Further, the Government argues that the plaintiff’s reliance on these past “inartfully worded” revenue rulings is misplaced, since they failed to address the “customary use” issue. As a result, the Government relies on Rev.Rul. 76-294 as controlling, since it merely “clarified” the ambiguities arising out of Rev.Rul. 57-547 and upheld the IRS’s use of the “equipped for use” test. However, the effect of Rev.Rul. 76-294, on Rev.Rul. 57-547, was stated by the IRS as follows in Rev.Rul. 76-294:
Rev.Rul. 57-547 is modified to state the position on utility trucks equipped with pintle hooks or similar coupling devices to tow heavier trailers. [Emphasis supplied.]
In using the word “modified,” rather than the word “clarified,” the IRS clearly indicates that it is changing its position from that originally set forth in Rev.Rul. 57-547. If the holding of Rev.Rul. 76-294 was consistent with Rev.Rul. 57-547, the IRS undoubtedly would have used the word “clarified,” rather than the word “modified,” to describe the effect of Rev.Rul. 76-294. The fact that the IRS considered it necessary to announce a change of position supports the plaintiff’s justifiable reliance on Rev.Rul. 57-547 with respect to the matter at issue herein.
Accordingly, the statutes and the regulations, adopted in 1956, expressly incorporate the statutory “customary use” standard, and both the revenue rulings and the GCMs, commencing in 1957 and continuing for nearly 20 years, uniformly enunciate the same “customary use” standard. These revenue rulings and GCMs constitute “a substantially contemporaneous construction of the statute by those presumed to have been aware of congressional intent” and are entitled to particular force. Corn Products Refining Co. v. Commissioner, 350 U.S. 46, 52-53, 76 S.Ct. 20, 24-25, 100 L.Ed. 29 (1955) (longstanding Treasury position in a published GCM given deference). As a result, the long history of the application of the highway use tax provisions supports the plaintiff’s argument that it should not be subject to an irrebuttable presumption based merely upon the “equipped for use” standard.
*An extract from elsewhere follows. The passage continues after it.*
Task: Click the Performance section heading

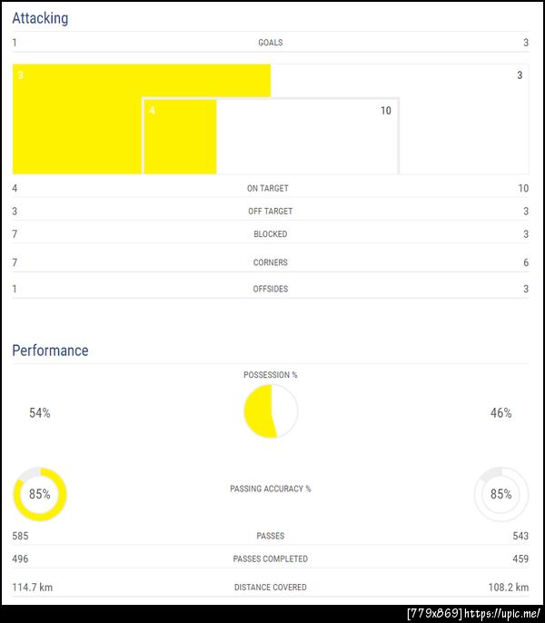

*568It should also be noted that Congress re-enacted the highway use tax statutes in 1970, 1976, and 1978, without ever changing the customary use requirement.8 Congress thereby appears to have implicitly ratified the IRS’s interpretation of the highway use tax statutes and regulations, contained in its published revenue rulings and GCMs. As discussed above, the revenue rulings and the GCMs, on this issue, evidence a consistent and continuing administrative interpretation of the statutes and regulations which was known to the Congress and to the taxpayers. If Congress had disagreed with this interpretation, it could have removed the customary use test, from the statute, at any time.
It was not until the Highway Revenue Act of 1982, signed by the President on January 6, 1983, that an amendment was added to the highway use tax provisions that effectively enacted the Government’s position enunciated in this case. On that date, the following language to the highway use tax provisions was added, as section 4482(c)(5):
(5) CUSTOMARY USE. A semitrailer or trailer shall be treated as customarily used in connection with a highway motor vehicle if such vehicle is equipped to tow such semitrailer or trailer.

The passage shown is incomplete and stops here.